◆ PROBLEM STATEMENT ◆
Range to reproduce from the entries below: the line with "You are a GUI", the line with "This screenshot has height=769, width=1096.", and every line in between. Give them exactly and give nothing else.

◆ PROVIDED RECORDS ◆
^^^^
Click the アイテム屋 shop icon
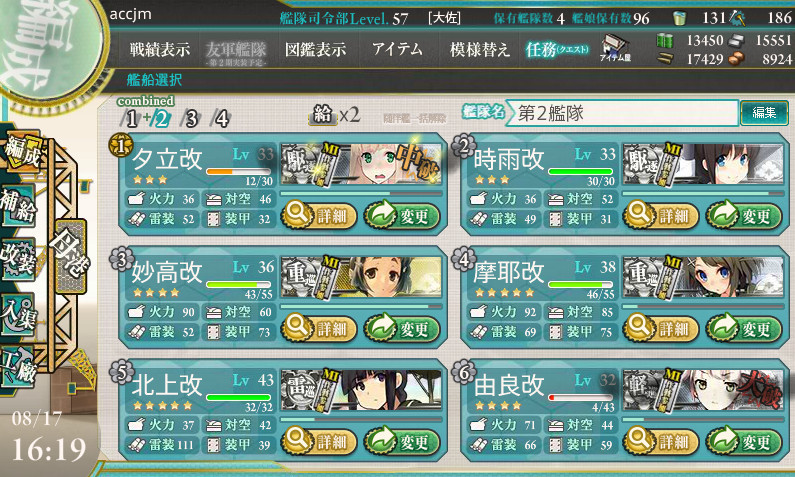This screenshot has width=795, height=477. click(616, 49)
^^^^
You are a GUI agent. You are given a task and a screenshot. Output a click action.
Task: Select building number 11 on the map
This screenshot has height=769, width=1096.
^^^^
◆ COMPLETED EXERCISE ◆
You are a GUI agent. You are given a task and a screenshot. Output a click action.
Task: Select building number 11 on the map
This screenshot has height=769, width=1096.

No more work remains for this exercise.